> **Source extract**:
= = = = =

Creating a Monthly Giving Program: A Solution to Donor Retention and Financial Sustainability

Part 1 in Creating a Monthly Giving Program

David Mersky sqLast Saturday evening, we went out to dinner with friends with whom we went to college more than 50 years ago. One friend asked me if there was something new in fundraising. I wondered what she meant. She told me that they had made a modest—for them—first-time gift to a local agency and shortly after the check was received, they received a phone call to thank them. They said that this had never happened before and they assumed there must be some new theory in fundraising.

In order to help them understand what was going on, I began to explain to them the crisis in donor retention. According to the Fundraising Effectiveness Report, which was published late last year, fewer than 2 of 10 new, first-time donors renew their support of nonprofits and barely 6 of 10 repeat donors are retained. For every 100 new donors which your organization may have gained last year, you likely lost 103. For every $100 realized, you lost $95.

This crisis in donor retention threatens nonprofits in ways that a generation ago were unimaginable. One increasingly common solution to donor retention and financial sustainability is creating a monthly giving program, the focus of this series. But, in order to understand the importance of donor retention, we must consider why eight of ten first time donors simply ignore future requests?

= = = = =

> **Text and element pointing records**:
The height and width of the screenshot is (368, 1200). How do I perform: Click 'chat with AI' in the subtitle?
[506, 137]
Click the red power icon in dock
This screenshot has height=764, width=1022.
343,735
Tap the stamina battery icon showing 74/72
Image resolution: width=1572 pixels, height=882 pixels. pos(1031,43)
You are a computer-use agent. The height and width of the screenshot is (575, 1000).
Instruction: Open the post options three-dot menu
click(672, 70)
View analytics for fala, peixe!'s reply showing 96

= = = = =

Reproduce the entire piece on creating a monthly giving program word for word, from its title through its last line. The listing isn't needed for anything here.

> **Response below**:
Creating a Monthly Giving Program: A Solution to Donor Retention and Financial Sustainability

Part 1 in Creating a Monthly Giving Program

David Mersky sqLast Saturday evening, we went out to dinner with friends with whom we went to college more than 50 years ago. One friend asked me if there was something new in fundraising. I wondered what she meant. She told me that they had made a modest—for them—first-time gift to a local agency and shortly after the check was received, they received a phone call to thank them. They said that this had never happened before and they assumed there must be some new theory in fundraising.

In order to help them understand what was going on, I began to explain to them the crisis in donor retention. According to the Fundraising Effectiveness Report, which was published late last year, fewer than 2 of 10 new, first-time donors renew their support of nonprofits and barely 6 of 10 repeat donors are retained. For every 100 new donors which your organization may have gained last year, you likely lost 103. For every $100 realized, you lost $95.

This crisis in donor retention threatens nonprofits in ways that a generation ago were unimaginable. One increasingly common solution to donor retention and financial sustainability is creating a monthly giving program, the focus of this series. But, in order to understand the importance of donor retention, we must consider why eight of ten first time donors simply ignore future requests?